GIVEN TASK:
Change "Sitemap" to "Site Map" throughout the records below and write them out again, leaving everything else the same.

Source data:
☆ ☆ ☆ ☆
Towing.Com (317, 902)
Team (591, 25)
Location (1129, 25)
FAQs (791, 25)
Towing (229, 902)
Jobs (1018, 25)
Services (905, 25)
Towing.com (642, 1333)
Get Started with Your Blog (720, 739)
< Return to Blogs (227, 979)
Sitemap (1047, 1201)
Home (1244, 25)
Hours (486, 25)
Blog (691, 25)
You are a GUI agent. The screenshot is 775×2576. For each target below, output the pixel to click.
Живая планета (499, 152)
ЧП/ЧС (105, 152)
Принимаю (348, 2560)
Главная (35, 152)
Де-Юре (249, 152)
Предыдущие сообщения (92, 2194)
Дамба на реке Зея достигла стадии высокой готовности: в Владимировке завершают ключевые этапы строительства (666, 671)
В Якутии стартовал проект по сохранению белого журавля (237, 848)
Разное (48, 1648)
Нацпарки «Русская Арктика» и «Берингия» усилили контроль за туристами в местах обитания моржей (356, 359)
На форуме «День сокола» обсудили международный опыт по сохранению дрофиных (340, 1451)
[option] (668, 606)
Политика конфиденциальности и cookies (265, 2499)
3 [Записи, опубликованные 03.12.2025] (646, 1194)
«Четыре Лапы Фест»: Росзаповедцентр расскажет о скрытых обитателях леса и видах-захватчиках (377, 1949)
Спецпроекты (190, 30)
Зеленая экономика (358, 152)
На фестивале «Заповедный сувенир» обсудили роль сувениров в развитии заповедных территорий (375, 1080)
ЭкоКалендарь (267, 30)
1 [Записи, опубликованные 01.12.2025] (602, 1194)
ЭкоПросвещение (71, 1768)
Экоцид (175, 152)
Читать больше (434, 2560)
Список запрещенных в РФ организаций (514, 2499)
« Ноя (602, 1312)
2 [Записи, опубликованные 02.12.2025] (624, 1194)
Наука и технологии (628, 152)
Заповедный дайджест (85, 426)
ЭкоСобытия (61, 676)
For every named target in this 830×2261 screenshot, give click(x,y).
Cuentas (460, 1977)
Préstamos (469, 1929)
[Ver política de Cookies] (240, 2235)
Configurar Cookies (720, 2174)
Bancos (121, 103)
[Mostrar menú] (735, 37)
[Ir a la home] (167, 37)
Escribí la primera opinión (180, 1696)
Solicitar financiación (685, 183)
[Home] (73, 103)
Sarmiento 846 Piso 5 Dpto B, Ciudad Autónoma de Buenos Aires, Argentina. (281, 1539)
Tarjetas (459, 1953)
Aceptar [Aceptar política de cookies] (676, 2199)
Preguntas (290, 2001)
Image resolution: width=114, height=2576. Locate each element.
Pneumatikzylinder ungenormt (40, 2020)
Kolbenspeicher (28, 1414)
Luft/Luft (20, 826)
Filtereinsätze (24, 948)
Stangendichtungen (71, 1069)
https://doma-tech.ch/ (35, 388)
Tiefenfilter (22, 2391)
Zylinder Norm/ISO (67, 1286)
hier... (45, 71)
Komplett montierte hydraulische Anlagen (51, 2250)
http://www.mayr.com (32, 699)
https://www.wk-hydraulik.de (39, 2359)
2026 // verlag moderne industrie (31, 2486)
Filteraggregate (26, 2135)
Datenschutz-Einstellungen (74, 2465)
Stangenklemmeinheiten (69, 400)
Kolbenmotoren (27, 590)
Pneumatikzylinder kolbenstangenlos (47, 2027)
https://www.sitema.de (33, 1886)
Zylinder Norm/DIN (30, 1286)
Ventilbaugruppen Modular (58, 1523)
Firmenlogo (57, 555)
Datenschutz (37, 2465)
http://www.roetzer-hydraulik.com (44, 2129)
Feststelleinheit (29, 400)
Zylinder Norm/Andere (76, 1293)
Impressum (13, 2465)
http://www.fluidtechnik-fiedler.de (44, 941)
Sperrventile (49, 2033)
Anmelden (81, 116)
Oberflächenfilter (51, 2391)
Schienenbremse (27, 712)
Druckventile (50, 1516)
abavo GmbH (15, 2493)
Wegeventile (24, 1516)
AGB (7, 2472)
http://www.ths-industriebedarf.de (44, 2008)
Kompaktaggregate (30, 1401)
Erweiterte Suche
☆ ☆ ☆ ☆
CORRECT ANSWER:
Towing.Com (317, 902)
Team (591, 25)
Location (1129, 25)
FAQs (791, 25)
Towing (229, 902)
Jobs (1018, 25)
Services (905, 25)
Towing.com (642, 1333)
Get Started with Your Blog (720, 739)
< Return to Blogs (227, 979)
Site Map (1047, 1201)
Home (1244, 25)
Hours (486, 25)
Blog (691, 25)
You are a GUI agent. The screenshot is 775×2576. For each target below, output the pixel to click.
Живая планета (499, 152)
ЧП/ЧС (105, 152)
Принимаю (348, 2560)
Главная (35, 152)
Де-Юре (249, 152)
Предыдущие сообщения (92, 2194)
Дамба на реке Зея достигла стадии высокой готовности: в Владимировке завершают ключевые этапы строительства (666, 671)
В Якутии стартовал проект по сохранению белого журавля (237, 848)
Разное (48, 1648)
Нацпарки «Русская Арктика» и «Берингия» усилили контроль за туристами в местах обитания моржей (356, 359)
На форуме «День сокола» обсудили международный опыт по сохранению дрофиных (340, 1451)
[option] (668, 606)
Политика конфиденциальности и cookies (265, 2499)
3 [Записи, опубликованные 03.12.2025] (646, 1194)
«Четыре Лапы Фест»: Росзаповедцентр расскажет о скрытых обитателях леса и видах-захватчиках (377, 1949)
Спецпроекты (190, 30)
Зеленая экономика (358, 152)
На фестивале «Заповедный сувенир» обсудили роль сувениров в развитии заповедных территорий (375, 1080)
ЭкоКалендарь (267, 30)
1 [Записи, опубликованные 01.12.2025] (602, 1194)
ЭкоПросвещение (71, 1768)
Экоцид (175, 152)
Читать больше (434, 2560)
Список запрещенных в РФ организаций (514, 2499)
« Ноя (602, 1312)
2 [Записи, опубликованные 02.12.2025] (624, 1194)
Наука и технологии (628, 152)
Заповедный дайджест (85, 426)
ЭкоСобытия (61, 676)
For every named target in this 830×2261 screenshot, give click(x,y).
Cuentas (460, 1977)
Préstamos (469, 1929)
[Ver política de Cookies] (240, 2235)
Configurar Cookies (720, 2174)
Bancos (121, 103)
[Mostrar menú] (735, 37)
[Ir a la home] (167, 37)
Escribí la primera opinión (180, 1696)
Solicitar financiación (685, 183)
[Home] (73, 103)
Sarmiento 846 Piso 5 Dpto B, Ciudad Autónoma de Buenos Aires, Argentina. (281, 1539)
Tarjetas (459, 1953)
Aceptar [Aceptar política de cookies] (676, 2199)
Preguntas (290, 2001)
Image resolution: width=114, height=2576. Locate each element.
Pneumatikzylinder ungenormt (40, 2020)
Kolbenspeicher (28, 1414)
Luft/Luft (20, 826)
Filtereinsätze (24, 948)
Stangendichtungen (71, 1069)
https://doma-tech.ch/ (35, 388)
Tiefenfilter (22, 2391)
Zylinder Norm/ISO (67, 1286)
hier... (45, 71)
Komplett montierte hydraulische Anlagen (51, 2250)
http://www.mayr.com (32, 699)
https://www.wk-hydraulik.de (39, 2359)
2026 // verlag moderne industrie (31, 2486)
Filteraggregate (26, 2135)
Datenschutz-Einstellungen (74, 2465)
Stangenklemmeinheiten (69, 400)
Kolbenmotoren (27, 590)
Pneumatikzylinder kolbenstangenlos (47, 2027)
https://www.sitema.de (33, 1886)
Zylinder Norm/DIN (30, 1286)
Ventilbaugruppen Modular (58, 1523)
Firmenlogo (57, 555)
Datenschutz (37, 2465)
http://www.roetzer-hydraulik.com (44, 2129)
Feststelleinheit (29, 400)
Zylinder Norm/Andere (76, 1293)
Impressum (13, 2465)
http://www.fluidtechnik-fiedler.de (44, 941)
Sperrventile (49, 2033)
Anmelden (81, 116)
Oberflächenfilter (51, 2391)
Schienenbremse (27, 712)
Druckventile (50, 1516)
abavo GmbH (15, 2493)
Wegeventile (24, 1516)
AGB (7, 2472)
http://www.ths-industriebedarf.de (44, 2008)
Kompaktaggregate (30, 1401)
Erweiterte Suche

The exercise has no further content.